Телегин чуть зубами не скрипнул: с фотографии горделиво поглядывал самодовольный тип с усиками и наглыми светлыми глазами, стройный и мускулистый капитан.
— Это мы с вами в Косово! — улыбался Вася, листая альбом. — У меня ещё одна ваша фотография была, где Вы на танке сидите. Только её мамка порвала. Она на Вас очень злая была!
— Она пьёт? — прямо спросил Телегин. — Когда она стала выпивать?
— Ну да, не помню, — Вася покраснел и замолк, а потом всё-таки ответил: — Ну когда я вернулся из больницы, крепко начала. А раньше — так, помаленьку.
* * *
Валентина Дешовкина, крупная грубоватая женщина с дурно крашенными волосами, с морщинистыми губами и набухшими веками, сильная и своенравная, — за что звали её в Дешовках Маркизой — вернулась домой раньше обычного. В магазине погас свет, и пришлось закрывать кассу уже в четыре часа. Поначалу, завидев на кухне незнакомого мужика — по всему видать, военного, — она решила, что к Ваське приехал кто-то из старых друзей по десантуре. Даже обрадовалась, решила, что будут отмечать встречу, поминать погибших, вот и она посидит с мужиками. Только потом — уже когда присела к столу — точно пелена свалилась: это был он!

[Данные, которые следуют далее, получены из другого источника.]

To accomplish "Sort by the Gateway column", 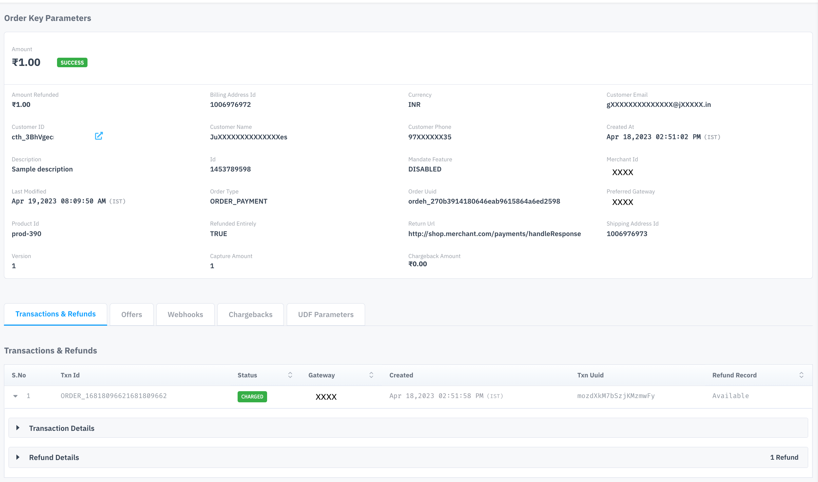I will pos(371,375).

Валентина так и замерла на стуле, опустив глаза в скатерть. А он сидел как ни в чём не бывало, и молчал, и пил горячий чай, шумно выдыхая поганым своим носом.
Она вдруг поднялась, небыстро и тяжело. И, бешено ворочая глазами, выкрикнула:
— А чё ты пришёл-то, а? Ты чё пришёл, гад?!
И бросилась через стол, ногтями в лицо, раздавить и размазать, вырвать поганые усики… Васька закричал и задёргался на коляске, пытаясь обогнуть поехавший на сторону стол, с которого вмиг посыпались чашки. Валентина, с силой навалившись на Телегина, вцепилась ему в волосы и тянула книзу за воротник. Стервенея, она что-то кричала, ей всё казалось, что сейчас он отбросит её, и подскочит, и тоже начнет бить, а потому, каждым мигом дорожа, рвала и кромсала ненавистное лицо подполковника:
— Га-ад, гад! На тебе, вот, вот! Не-на-вижу!
А Телегин только вдавился в стул, да немного голову пригнул — а руки хоть и поднял, но точно маленький, не мог защищаться — так и болтались они, немного дёргаясь от рывков и ударов. Наконец Васька подкатил кое-как, надавил колесом:
— Мама, мамочка! Не надо! Он прощения просил! Валентина, заслышав голос сына, вдруг отскочила, как ужаленная. Телегин сидел, хлюпая кровавым пузырём, усы его были мокрые и гадкие. Страшнее всего был глаз, который показался Валентине глазом мертвеца, остекленевшим и безразличным.
— В-вы простите… — прохрипел Телегин. — В-вы правильно на меня. Всё-всё правильно.
Когда он заговорил, из губы потекла яркая тонкая струйка, прямо на тельняшку. Валентина посмотрела на свои руки, потом зачем-то резко отодвинула на край плиты кипевший чайник и выбежала из комнаты. Уже от порога крикнула:
— Уходи! Васька, пусть уходит… Гад! Дверь хлопнула и стало очень тихо.
— Товарищ подполковник, простите нас, пожалуйста… — виновато запричитал Василий.
Но Телегин несколько минут сидел без движения, потом неожиданно легко встал из-за стола. Шмыгнул окровавленным носом и посмотрел на Василия почти счастливо:
— Вася, всё правильно, дорогой. Мне от этого легче будет, понимаешь?
— Она к Людке побежала, — вздохнул инвалид. — Теперь напьётся. Когда злая, потом всегда пьёт.
Василий вновь посмотрел на Телегина виновато:
— Товарищ подполковник, я на Вас ни капли не обижаюсь. Только Вам и правда лучше уходить. Не злите её, она как дурная будет. Она Вас ужасно ненавидит. И проклинала Вас, и даже ходила к одной бабке, чтобы Вам какое-нибудь зло наколдовали. Не простит она, поймите.